— Excerpted data —
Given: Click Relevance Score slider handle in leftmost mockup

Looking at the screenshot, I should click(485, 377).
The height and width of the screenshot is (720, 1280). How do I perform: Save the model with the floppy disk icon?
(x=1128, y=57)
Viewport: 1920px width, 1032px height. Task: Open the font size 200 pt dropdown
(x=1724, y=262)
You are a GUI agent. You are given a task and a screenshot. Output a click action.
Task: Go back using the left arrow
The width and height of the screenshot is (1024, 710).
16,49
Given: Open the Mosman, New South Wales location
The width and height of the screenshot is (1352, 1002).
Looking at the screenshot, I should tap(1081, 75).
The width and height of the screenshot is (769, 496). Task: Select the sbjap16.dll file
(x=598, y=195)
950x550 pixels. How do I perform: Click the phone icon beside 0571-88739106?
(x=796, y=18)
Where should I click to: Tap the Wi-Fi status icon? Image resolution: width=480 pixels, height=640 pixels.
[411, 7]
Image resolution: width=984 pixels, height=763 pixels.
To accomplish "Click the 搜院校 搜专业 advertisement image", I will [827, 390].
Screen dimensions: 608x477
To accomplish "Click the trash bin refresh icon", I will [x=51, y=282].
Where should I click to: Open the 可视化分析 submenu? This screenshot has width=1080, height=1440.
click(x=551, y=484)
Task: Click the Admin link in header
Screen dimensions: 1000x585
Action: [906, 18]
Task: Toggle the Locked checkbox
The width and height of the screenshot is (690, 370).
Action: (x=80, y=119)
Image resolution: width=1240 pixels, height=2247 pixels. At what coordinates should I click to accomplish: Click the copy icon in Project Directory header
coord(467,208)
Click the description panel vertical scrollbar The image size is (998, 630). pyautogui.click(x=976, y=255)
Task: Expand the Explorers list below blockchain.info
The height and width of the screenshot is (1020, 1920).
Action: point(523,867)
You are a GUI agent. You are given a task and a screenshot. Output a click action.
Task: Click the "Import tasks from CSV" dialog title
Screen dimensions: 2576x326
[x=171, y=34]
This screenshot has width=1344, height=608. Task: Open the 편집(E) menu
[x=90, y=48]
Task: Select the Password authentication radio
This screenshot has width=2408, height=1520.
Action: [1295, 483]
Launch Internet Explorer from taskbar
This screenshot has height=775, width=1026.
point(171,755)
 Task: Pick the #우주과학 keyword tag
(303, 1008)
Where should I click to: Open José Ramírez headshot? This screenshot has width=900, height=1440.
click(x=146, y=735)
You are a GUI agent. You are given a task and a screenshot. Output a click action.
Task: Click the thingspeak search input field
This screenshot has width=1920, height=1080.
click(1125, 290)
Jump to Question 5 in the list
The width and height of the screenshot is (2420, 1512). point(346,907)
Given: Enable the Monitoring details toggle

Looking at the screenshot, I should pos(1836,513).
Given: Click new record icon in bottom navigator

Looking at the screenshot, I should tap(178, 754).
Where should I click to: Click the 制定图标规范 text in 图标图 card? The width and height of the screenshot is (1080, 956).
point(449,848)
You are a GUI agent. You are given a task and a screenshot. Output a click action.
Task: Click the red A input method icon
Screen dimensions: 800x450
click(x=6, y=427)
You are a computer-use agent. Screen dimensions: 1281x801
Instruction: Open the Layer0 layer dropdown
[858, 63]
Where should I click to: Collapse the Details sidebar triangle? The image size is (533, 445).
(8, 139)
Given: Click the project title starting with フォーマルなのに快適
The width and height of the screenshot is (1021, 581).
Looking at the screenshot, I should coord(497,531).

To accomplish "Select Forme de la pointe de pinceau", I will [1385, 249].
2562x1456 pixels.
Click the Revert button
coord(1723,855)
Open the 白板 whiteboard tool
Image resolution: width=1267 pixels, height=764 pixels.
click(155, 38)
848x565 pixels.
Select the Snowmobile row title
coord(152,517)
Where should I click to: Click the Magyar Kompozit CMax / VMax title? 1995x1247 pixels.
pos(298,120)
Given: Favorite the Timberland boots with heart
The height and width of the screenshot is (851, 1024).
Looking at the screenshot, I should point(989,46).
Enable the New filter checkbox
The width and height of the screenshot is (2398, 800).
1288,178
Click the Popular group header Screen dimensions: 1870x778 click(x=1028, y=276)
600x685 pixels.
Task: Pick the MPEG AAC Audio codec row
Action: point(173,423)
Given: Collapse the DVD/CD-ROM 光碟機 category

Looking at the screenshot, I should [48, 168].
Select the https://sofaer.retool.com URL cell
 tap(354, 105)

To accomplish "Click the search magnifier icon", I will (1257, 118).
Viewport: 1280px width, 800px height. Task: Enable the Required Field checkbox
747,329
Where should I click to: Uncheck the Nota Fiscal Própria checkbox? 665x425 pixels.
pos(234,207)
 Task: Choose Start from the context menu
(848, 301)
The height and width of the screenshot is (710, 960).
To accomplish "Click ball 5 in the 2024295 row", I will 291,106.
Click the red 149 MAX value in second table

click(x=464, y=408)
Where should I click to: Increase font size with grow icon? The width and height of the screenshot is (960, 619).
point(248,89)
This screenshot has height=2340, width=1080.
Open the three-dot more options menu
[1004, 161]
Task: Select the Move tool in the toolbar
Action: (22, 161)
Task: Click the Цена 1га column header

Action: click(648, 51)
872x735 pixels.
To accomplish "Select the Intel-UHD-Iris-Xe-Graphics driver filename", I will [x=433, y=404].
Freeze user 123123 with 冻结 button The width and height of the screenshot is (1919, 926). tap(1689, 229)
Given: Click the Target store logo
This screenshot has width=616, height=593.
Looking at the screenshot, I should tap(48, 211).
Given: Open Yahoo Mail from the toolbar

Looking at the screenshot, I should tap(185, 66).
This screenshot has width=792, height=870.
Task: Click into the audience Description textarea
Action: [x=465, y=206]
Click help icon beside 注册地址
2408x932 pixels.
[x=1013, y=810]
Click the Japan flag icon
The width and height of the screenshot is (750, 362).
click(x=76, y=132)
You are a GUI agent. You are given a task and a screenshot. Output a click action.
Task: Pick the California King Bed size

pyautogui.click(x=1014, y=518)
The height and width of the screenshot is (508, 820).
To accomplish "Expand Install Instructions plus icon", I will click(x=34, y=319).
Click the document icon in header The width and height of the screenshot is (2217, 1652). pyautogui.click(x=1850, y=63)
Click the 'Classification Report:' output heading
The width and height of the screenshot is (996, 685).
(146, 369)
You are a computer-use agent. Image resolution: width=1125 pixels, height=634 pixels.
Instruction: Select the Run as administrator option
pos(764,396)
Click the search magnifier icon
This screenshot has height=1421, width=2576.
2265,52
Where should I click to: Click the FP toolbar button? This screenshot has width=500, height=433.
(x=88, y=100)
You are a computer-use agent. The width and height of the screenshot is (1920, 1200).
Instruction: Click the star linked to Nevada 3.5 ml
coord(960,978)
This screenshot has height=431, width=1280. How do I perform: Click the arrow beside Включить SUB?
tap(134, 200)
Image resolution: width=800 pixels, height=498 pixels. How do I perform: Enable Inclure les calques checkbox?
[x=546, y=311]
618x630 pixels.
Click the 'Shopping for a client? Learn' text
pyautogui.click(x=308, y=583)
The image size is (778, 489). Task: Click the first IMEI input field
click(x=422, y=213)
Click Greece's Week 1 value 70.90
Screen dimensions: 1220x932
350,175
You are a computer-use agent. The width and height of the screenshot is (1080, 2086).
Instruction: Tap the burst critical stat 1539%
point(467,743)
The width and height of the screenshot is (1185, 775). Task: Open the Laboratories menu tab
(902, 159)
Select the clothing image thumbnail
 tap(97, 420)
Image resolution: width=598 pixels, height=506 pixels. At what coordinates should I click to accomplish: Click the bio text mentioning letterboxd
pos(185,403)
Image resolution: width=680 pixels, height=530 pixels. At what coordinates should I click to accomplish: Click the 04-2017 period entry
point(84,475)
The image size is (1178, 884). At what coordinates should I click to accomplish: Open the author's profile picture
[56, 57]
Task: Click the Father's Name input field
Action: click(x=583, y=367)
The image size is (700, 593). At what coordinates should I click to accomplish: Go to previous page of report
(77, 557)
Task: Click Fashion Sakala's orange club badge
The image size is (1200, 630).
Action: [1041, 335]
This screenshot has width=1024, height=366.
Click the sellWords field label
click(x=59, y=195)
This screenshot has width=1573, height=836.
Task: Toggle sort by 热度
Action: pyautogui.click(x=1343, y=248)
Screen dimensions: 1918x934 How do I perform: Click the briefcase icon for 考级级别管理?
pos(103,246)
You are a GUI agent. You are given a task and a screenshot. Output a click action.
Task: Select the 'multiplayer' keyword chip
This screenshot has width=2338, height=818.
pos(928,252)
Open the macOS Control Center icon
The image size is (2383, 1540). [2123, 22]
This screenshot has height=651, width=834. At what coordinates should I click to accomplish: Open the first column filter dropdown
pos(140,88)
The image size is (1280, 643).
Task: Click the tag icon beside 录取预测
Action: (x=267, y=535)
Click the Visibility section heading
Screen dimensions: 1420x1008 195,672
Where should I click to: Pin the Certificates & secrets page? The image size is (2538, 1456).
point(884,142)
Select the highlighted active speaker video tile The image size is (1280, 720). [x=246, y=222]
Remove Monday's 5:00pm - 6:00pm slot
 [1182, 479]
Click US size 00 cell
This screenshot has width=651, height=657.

— What is required —
Copy out, word for word, every line from the first line of the entries through the line containing "Looking at the screenshot, I should tap(1081, 75).", including both of those lines.

— The output —
Given: Click Relevance Score slider handle in leftmost mockup

Looking at the screenshot, I should click(485, 377).
The height and width of the screenshot is (720, 1280). How do I perform: Save the model with the floppy disk icon?
(x=1128, y=57)
Viewport: 1920px width, 1032px height. Task: Open the font size 200 pt dropdown
(x=1724, y=262)
You are a GUI agent. You are given a task and a screenshot. Output a click action.
Task: Go back using the left arrow
The width and height of the screenshot is (1024, 710).
16,49
Given: Open the Mosman, New South Wales location
The width and height of the screenshot is (1352, 1002).
Looking at the screenshot, I should tap(1081, 75).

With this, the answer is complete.